BRIEF:
Set down every line from the one containing "Image resolution: width=680" through the last line of the records below, exactly as written, and leave out the pictures.

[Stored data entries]
_ _ _ _

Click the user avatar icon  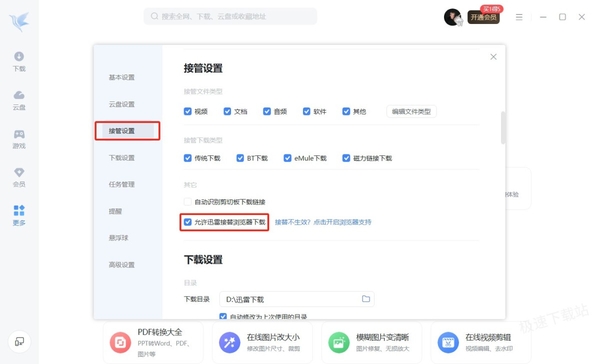[x=452, y=17]
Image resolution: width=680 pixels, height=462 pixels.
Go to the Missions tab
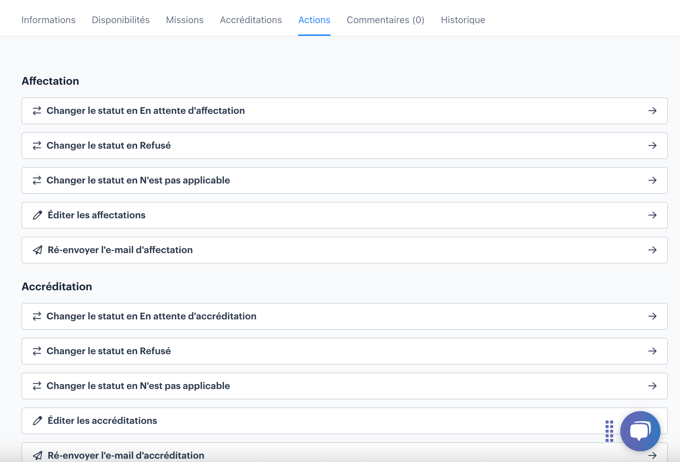pyautogui.click(x=184, y=20)
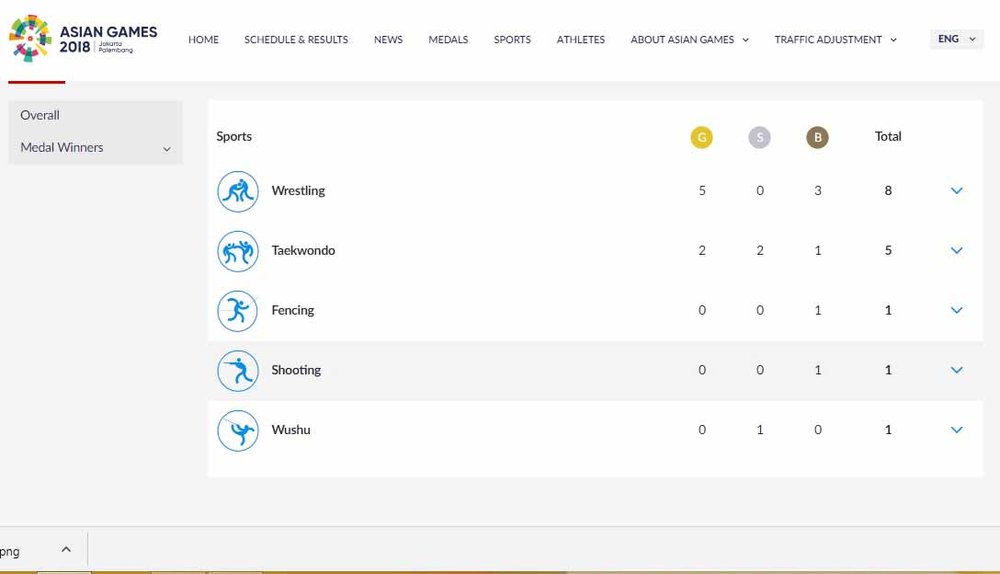
Task: Click the bronze medal B icon
Action: pyautogui.click(x=817, y=138)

_ _ _ _

EXERCISE OUTPUT:
Image resolution: width=680 pixels, height=462 pixels.
Go to the Missions tab
pyautogui.click(x=184, y=20)
Task: Click the bronze medal B icon
Action: pyautogui.click(x=817, y=138)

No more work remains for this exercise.